Purpose With proper training, physicians can effectively intervene in cases of domestic violence (DV). However, misguided advice may have disastrous consequences. To help guide the development of DV curricula, we conducted a needs assessment of first-year medical students.
Methods 95 first-year medical students viewed a 2-minute video clip of a DV victim speaking to her physician. Immediately following the encounter, students completed a brief questionnaire regarding what they would say to the victim as the physician. Two raters independently examined questionnaires for themes present in responses (93% rater agreement).

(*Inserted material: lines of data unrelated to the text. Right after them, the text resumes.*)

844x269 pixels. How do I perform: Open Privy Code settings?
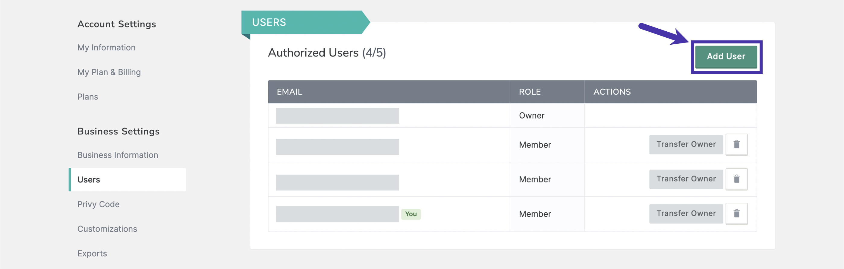coord(98,204)
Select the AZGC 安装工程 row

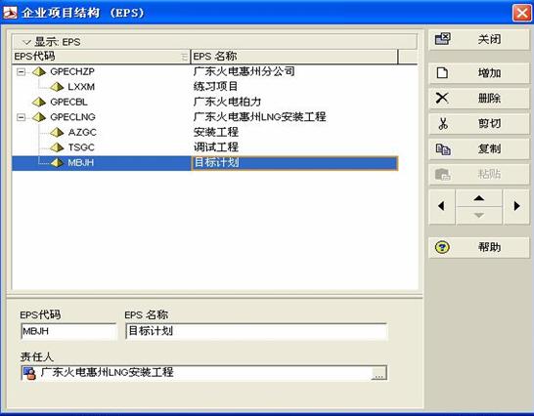(205, 132)
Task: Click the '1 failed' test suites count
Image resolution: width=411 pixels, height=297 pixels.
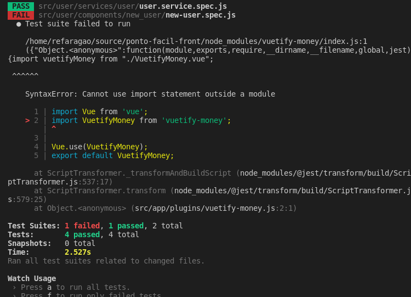Action: [82, 226]
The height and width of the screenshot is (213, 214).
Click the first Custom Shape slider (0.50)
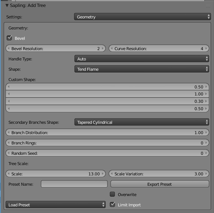click(107, 87)
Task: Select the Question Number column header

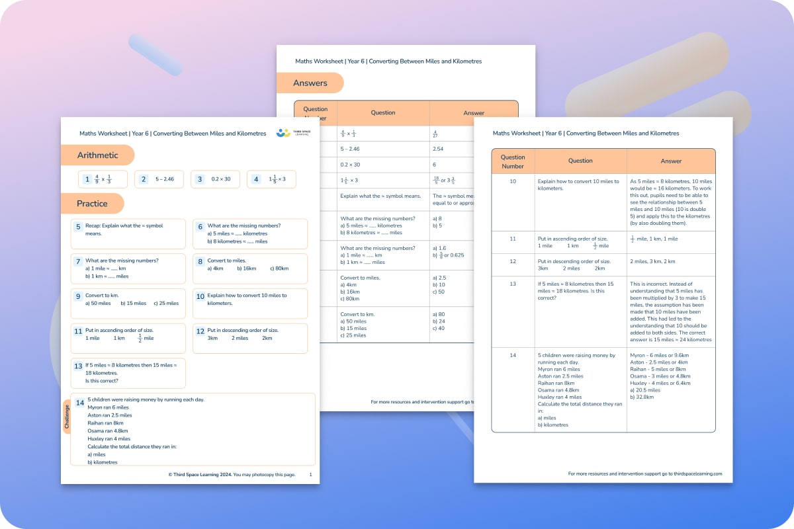Action: click(513, 160)
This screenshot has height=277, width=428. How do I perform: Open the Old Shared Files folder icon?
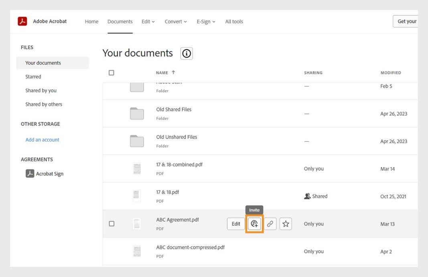137,113
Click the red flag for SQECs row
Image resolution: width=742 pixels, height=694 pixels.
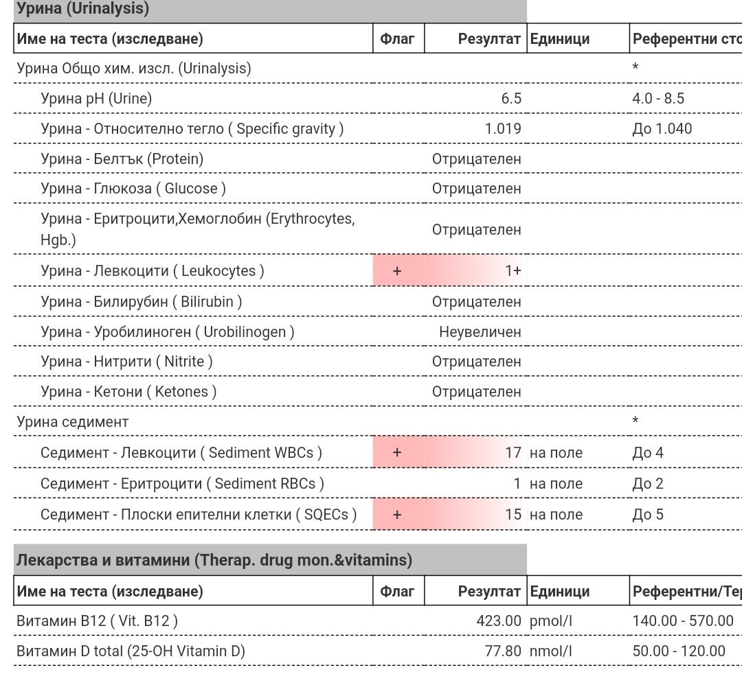click(397, 514)
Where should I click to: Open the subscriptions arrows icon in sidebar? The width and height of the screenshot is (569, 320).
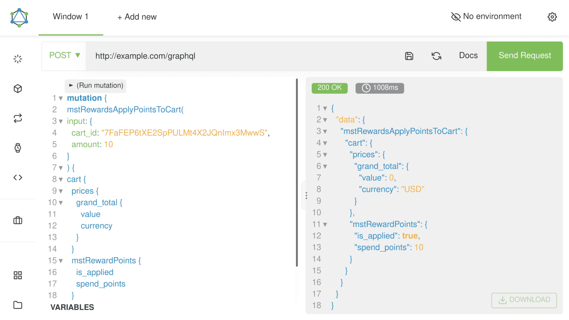pyautogui.click(x=18, y=118)
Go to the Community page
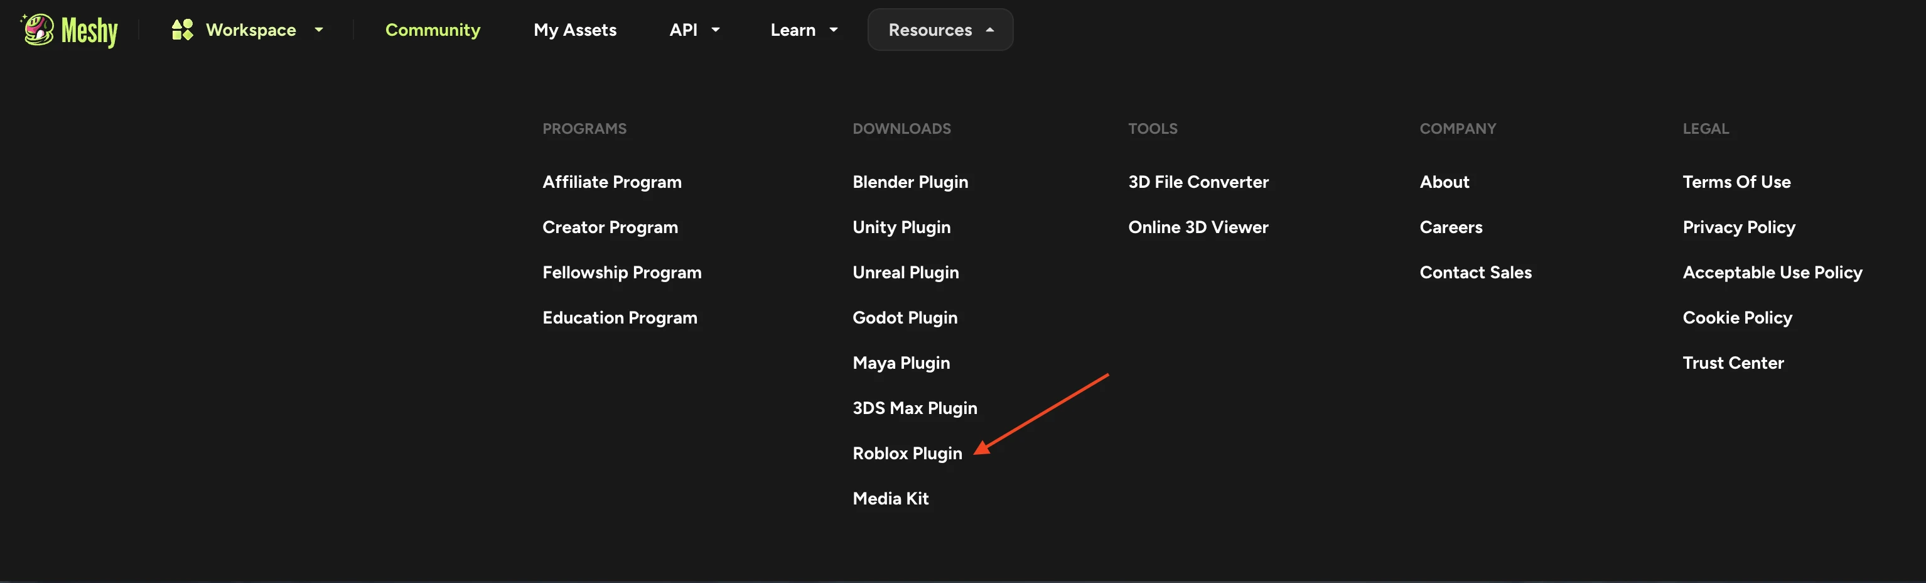Viewport: 1926px width, 583px height. pyautogui.click(x=432, y=30)
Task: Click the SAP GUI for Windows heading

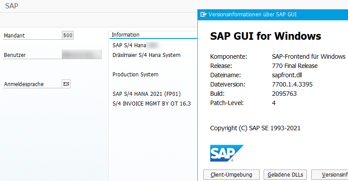Action: [265, 36]
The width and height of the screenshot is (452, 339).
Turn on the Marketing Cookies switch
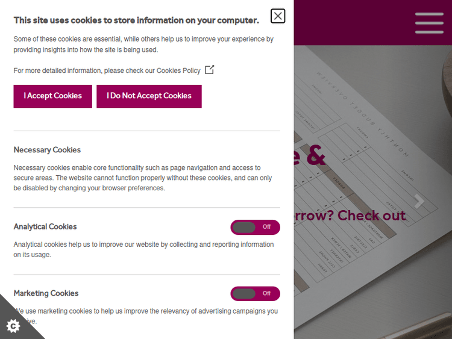[255, 293]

Results The majority of students reported intent to convey concern for the patient (67%), the victim's need to seek counseling and support (50%), the victim's need to get away from her husband (45%), concern for the victim's children (36%), and statistics/information about DV (34%). While 82% of students recognized the victim's belief that she was responsible for her abuse, only 19% assured the victim that abuse was not her fault. Regarding reporting, only 16% of students would inform the patient of their obligation to report the abuse, 3% would report the abuse if there was a future episode, and 10% would report only if the victim requested such.
Conclusions The results indicate that although a majority of preclinical students intend to convey concern for the patient, they are unaware of their legal obligation to report DV and of the danger associated with advising the victim to leave her husband. Educational interventions must incorporate these key elements to meet the needs of novice medical students.